## TASK DIRECTIONS
Return the records exactly, keeping every line as it is.

## ENTRIES PROVIDED
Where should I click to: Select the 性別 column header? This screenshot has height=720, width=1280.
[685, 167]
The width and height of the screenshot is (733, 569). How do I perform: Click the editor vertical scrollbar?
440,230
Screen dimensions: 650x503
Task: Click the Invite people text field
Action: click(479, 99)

## YOUR SOLUTION
Where should I click to: Select the 性別 column header? This screenshot has height=720, width=1280.
[685, 167]
The width and height of the screenshot is (733, 569). How do I perform: Click the editor vertical scrollbar?
440,230
Screen dimensions: 650x503
Task: Click the Invite people text field
Action: click(479, 99)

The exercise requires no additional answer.